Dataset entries

·····

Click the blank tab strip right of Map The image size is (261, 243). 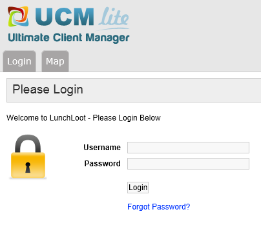point(165,61)
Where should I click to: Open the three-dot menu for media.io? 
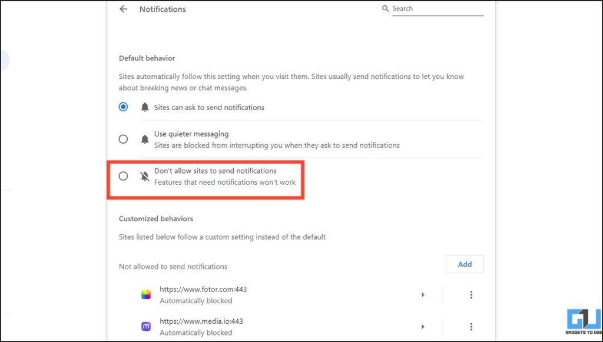[x=471, y=326]
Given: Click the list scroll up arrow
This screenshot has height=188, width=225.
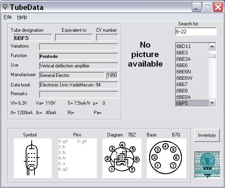Looking at the screenshot, I should point(212,47).
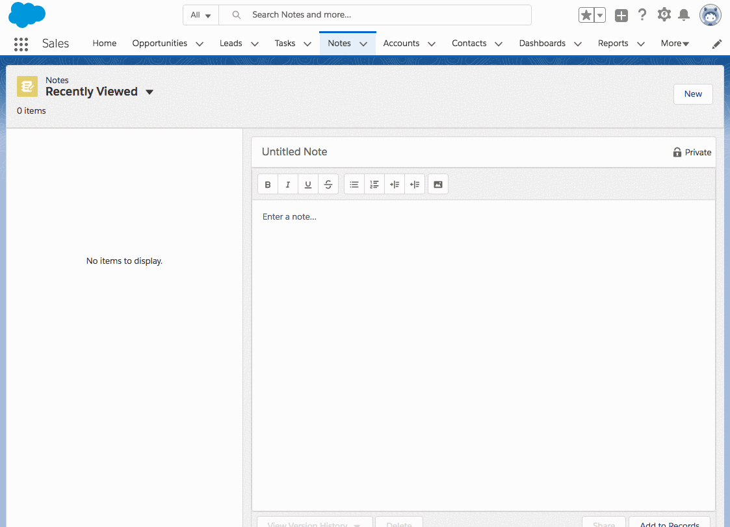
Task: Insert a numbered list
Action: 374,185
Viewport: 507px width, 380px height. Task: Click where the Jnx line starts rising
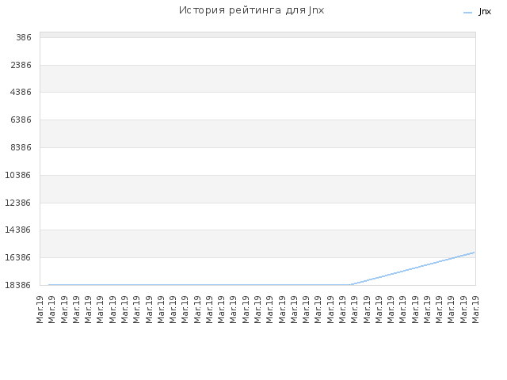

·····

Quote everything from the line containing "Where should I" down to the end of the entries, keeping each line unchanged. Leave the pictures out of your answer.

Where should I click to: Open the three-dot menu for media.io? 
[x=471, y=326]
Given: Click the list scroll up arrow
This screenshot has height=188, width=225.
Looking at the screenshot, I should point(212,47).
Task: Insert a numbered list
Action: 374,185
Viewport: 507px width, 380px height. Task: Click where the Jnx line starts rising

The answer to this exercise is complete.